──────── Page ────────
Sustainable Innovation 2011 - Farnham, UK, 24th – 25th October
12 August 2011
We talk to Martin Charter, director of The Centre for Sustainable Design, about the Centre’s history, issues and trends in sustainable innovation and its forthcoming conference
The vast majority of large organisations have had formal sustainability strategies in place for some time. This has meant that the discussion around sustainability has shifted from ‘why to do’ sustainable innovation to ‘how to’ make it happen.
But what about SMEs and smaller companies who don’t have the same resources and in-house knowledge available to them but realise they need to do something?
According to Martin Charter, director of The Centre for Sustainable Design (CfSD), product designers and engineers don’t necessarily want to be specialists in sustainability but need to have the right tools and processes available to them in order to make more sustainable decisions in the design and development process.
“There is a need for a portfolio of tools depending on the complexity of the analysis needed, particularly for the non-specialist. They need to be more simple, but not simplistic tools,” explains Charter.
Charter knows a thing or two about sustainable design. He wrote the ‘Managing Eco-design’ manual in 1996 focused on business aspects of eco-design to help solve the lack of guidance available at the time. This is something that continues in his work today and he’s currently chairing the ISO: 14006 document that brings exactly that type of advice and guidance into an ISO certified standard.
Established in Farnham, UK, in 1995 the CfSD has organised over 100 conferences and workshops, and undertaken a wide range of research and training projects on eco-product development and sustainable product design. Apart from its work with the large OEMs and multinationals, a core focus of the Centre has been to work with SME’s and consultancies on sustainable innovation and design.
“We work with businesses on policy and with our research partners we’ve been involved in all manner of European research projects. We’ve also been involved in training in Europe, the States and all across Asia,” says Charter.
Charter’s movement into the field started in the late 1980s when he worked in a range of roles in industry looking at sustainability. “What I brought to the Centre is a better understanding of business and how you manage the issues within product development. The approach we take at the Centre is to identify product designers and engineers that could work and collaborate with us.”
“When we started, CfSD was centred on design engineering rather than product design issues. We were talking about how you remove lead or lead cadmium from the guts of a new product or a redesign. So, incorporating sustainability at the concept stage,” he adds.
Charter also set up CfSD’s first Sustainable Innovation conference back in 1995. He identified a gap in the market for an event that would focus on sustainable design and so decided to add value in that way. “Obviously it was an opportunity for us to have an event as a promotional tool, but it would also provide a platform to raise awareness of sustainability issues and what companies are doing,” comments Charter.
The conference has evolved over the years and this October sees the 16th being staged - Sustainable Innovation 11: ‘State of the Art’ in Sustainable Innovation & Design. Held from 24th to 25th October 2011 in the impressive location of Farnham Castle, the conference provides a platform to discuss the opportunities and challenges related to sustainable innovation, technology, product and service design and development. “One of the things I did in 2003 was rebrand the conference away from design and focus on innovation more broadly. The ideas of commercialisation with design as a key part of that process,” says Charter.
Having worked in the sustainability industry for some time, Charter has obviously seen how it has developed and the changes that have occurred. Compliance was initially a key sustainability driver but it seems larger corporations are beyond that now. As Charter explains, advanced companies like Philips started working on eco-design or Design for the Environment after the Earth Summit in 1992. “Thirty per cent of Philips’ overall revenue now comes from its green flagship products,” he says.
──────── Data provided ────────
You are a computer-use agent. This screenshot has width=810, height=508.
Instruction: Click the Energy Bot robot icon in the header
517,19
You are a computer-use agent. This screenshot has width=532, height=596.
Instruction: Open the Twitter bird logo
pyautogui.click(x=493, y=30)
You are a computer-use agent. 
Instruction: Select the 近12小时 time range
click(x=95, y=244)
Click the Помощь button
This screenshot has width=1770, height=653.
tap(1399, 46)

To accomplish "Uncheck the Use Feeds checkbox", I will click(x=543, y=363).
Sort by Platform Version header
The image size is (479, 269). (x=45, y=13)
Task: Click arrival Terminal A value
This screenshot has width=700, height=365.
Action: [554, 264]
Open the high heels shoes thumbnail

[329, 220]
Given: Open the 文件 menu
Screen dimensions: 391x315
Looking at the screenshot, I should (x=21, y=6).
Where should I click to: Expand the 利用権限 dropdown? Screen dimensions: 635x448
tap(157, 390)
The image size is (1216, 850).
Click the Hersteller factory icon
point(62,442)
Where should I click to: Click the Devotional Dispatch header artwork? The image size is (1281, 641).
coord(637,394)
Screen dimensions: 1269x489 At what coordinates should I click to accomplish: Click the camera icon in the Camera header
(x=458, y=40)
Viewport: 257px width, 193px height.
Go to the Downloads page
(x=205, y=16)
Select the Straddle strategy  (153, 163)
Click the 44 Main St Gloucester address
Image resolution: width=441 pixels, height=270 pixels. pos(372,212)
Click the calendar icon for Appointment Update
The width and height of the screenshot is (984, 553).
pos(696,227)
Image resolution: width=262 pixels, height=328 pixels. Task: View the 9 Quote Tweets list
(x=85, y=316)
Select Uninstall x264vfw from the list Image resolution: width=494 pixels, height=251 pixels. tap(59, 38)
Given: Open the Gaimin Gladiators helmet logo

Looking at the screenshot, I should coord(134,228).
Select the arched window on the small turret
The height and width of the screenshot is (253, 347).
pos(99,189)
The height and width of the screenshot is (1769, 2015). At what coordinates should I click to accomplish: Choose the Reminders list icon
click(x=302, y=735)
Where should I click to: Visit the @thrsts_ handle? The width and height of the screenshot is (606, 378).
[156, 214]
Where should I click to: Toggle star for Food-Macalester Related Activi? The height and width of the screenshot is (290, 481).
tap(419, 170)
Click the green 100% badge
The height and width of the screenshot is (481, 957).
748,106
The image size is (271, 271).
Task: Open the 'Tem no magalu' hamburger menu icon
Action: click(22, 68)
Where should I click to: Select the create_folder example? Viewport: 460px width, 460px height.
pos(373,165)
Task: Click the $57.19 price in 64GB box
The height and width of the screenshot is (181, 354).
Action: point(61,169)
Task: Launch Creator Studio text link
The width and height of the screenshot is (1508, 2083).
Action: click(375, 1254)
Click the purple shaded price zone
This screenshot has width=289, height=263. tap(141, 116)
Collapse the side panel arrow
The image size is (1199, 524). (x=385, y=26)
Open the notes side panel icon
────────
» **What to produce**
According to the article on sustainable innovation, in what year was the Centre for Sustainable Design established in Farnham? These items have no connection to the article on sustainable innovation.

» **Expected answer**
1995